Unfortunately there are another things in this patch (separating them is not easy): support for wm attr -contexthelp (uses virtual <<Help>> event, no need to worry about event mask bits exhaustion); support for wm attr -shadow (recreates wrapper window with CS_DROPSHADOW).
To complicate things even more, this patch includes tkUnixRFont update for -underline and -overstrike support in Xft backed. This part can be separated :)
I would like to see something done in this direction: while we can live without improvements, though they're discussed and accepted long ago, the bugs addressed by this patch are really annoying. E.g. a user does Menu->File->Open, and his file-selecting click goes directly to toolbar->New file :(
Should I simply commit this whole thing myself? If it's unacceptable, can anyone provide the directions for refactoring it? Maybe I should wait 4 more years..
Multi-purpose patch:fixes bug#1391053, adds wm attrs., etc.
Megapatches cause indigestion.
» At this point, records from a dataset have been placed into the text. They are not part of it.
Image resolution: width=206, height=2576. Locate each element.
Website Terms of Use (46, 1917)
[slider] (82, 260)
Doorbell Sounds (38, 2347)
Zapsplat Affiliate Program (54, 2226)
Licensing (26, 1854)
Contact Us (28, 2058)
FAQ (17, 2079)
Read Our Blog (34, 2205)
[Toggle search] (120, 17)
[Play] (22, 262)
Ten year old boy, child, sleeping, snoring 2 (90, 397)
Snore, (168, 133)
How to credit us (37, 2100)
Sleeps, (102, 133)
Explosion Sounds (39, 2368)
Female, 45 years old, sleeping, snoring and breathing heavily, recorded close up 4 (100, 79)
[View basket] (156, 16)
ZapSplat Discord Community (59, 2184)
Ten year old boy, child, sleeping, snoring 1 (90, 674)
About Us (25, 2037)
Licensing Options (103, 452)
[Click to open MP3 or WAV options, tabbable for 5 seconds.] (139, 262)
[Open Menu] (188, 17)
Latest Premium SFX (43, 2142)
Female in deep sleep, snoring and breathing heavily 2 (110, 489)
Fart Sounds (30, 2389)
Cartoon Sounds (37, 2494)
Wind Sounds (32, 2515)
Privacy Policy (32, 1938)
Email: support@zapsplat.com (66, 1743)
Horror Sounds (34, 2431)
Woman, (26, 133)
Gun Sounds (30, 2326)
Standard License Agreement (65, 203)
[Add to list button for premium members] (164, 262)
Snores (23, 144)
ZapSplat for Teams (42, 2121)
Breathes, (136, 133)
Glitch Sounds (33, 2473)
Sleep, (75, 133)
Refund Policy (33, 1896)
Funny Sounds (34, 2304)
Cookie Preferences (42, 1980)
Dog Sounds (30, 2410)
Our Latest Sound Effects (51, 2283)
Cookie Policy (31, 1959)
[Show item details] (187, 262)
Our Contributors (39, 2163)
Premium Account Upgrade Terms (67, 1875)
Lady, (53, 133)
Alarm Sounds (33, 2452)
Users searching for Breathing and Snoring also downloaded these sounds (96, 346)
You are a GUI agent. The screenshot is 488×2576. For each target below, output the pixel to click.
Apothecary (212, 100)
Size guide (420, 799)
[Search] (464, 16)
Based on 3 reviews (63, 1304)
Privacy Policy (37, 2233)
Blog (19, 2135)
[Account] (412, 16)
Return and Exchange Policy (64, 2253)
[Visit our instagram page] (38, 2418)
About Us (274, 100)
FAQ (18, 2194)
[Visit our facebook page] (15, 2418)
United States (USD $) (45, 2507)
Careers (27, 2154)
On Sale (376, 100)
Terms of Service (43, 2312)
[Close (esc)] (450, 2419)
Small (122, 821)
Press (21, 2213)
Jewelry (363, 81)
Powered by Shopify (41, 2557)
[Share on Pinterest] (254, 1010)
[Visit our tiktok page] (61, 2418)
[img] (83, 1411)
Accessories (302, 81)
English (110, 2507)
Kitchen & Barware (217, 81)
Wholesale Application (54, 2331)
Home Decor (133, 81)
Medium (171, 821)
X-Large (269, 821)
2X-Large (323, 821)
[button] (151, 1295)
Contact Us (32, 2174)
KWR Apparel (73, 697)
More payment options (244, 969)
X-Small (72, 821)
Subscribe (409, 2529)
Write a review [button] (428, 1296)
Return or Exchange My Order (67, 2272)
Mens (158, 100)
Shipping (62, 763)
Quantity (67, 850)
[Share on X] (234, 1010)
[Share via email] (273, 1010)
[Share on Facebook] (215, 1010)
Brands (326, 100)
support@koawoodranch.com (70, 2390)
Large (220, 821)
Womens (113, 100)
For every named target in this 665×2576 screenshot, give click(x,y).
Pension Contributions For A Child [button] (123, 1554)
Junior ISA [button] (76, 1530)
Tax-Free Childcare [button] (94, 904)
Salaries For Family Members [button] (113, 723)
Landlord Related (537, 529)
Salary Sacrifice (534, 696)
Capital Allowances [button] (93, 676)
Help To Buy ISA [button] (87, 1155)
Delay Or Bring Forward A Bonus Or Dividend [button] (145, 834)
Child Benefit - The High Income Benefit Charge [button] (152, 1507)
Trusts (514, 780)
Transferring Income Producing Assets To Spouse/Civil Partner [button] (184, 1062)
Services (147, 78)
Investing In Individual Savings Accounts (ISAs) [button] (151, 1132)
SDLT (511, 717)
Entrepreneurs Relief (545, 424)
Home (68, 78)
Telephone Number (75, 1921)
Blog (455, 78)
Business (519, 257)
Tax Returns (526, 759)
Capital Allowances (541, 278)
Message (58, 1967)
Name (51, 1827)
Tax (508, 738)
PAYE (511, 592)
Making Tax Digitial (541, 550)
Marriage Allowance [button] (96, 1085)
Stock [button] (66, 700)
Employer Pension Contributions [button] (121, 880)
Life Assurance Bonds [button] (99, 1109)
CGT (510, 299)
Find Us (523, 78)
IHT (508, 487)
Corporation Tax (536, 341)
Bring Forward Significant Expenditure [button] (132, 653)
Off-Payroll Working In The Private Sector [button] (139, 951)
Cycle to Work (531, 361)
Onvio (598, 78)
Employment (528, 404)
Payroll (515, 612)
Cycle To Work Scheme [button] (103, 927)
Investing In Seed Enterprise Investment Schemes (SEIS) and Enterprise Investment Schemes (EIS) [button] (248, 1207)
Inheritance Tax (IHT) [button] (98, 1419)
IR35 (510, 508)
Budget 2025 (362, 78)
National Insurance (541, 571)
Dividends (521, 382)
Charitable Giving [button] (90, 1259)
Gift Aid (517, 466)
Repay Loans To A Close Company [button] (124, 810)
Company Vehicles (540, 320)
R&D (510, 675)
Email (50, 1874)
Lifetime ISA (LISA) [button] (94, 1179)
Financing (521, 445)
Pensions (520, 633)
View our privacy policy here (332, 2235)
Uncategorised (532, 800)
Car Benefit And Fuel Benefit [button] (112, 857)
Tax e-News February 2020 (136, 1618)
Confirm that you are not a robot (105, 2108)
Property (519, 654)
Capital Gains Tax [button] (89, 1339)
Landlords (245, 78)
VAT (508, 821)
Raising prio so that it's more likely to be reviewed soon. (No time to look now...)
P.S. Maybe NOBUTTONEVENTS_MASK added by this patch should be made public (not tkInt.h). We need some way for extensions to implement modal dialogs on Windows correctly. E.g. TDBC datasource selection dialog should call Tcl_SetServiceMode before/after dialog invocation, and it will need a solution similar to EatSpuriousMessageBugFix(). At least, this patch makes correct implementation possible at all.
You should not mix functionality in a single patch. This patch needs to be broken into individual pieces that fix one thing at a time. That way, if/when later we try to identify when some new issue was created we can isolate the specific change. It is also much harder to review such multi-function patches.
I know from previous testing that the contexthelp patch had problems. Dropshadow is a different thing too.
You need to use something like git or quilt or learn to apply and revert patches. before I started to use git I used to maintain a number of patches and apply them (patch -p0 < feature.patch), work on them, regenerate the patch (cvs diff > feature.patch) and revert it (patch -p0 -R < feature.patch) to switch to some other task.
Another option is to use multiple Tk sandbox checkouts to isolate the work.
These days I use git checkout -b feature-patch; hack; git commit and various combinations of rebase/cherry-pick/merge to tidy up the patch if necessary.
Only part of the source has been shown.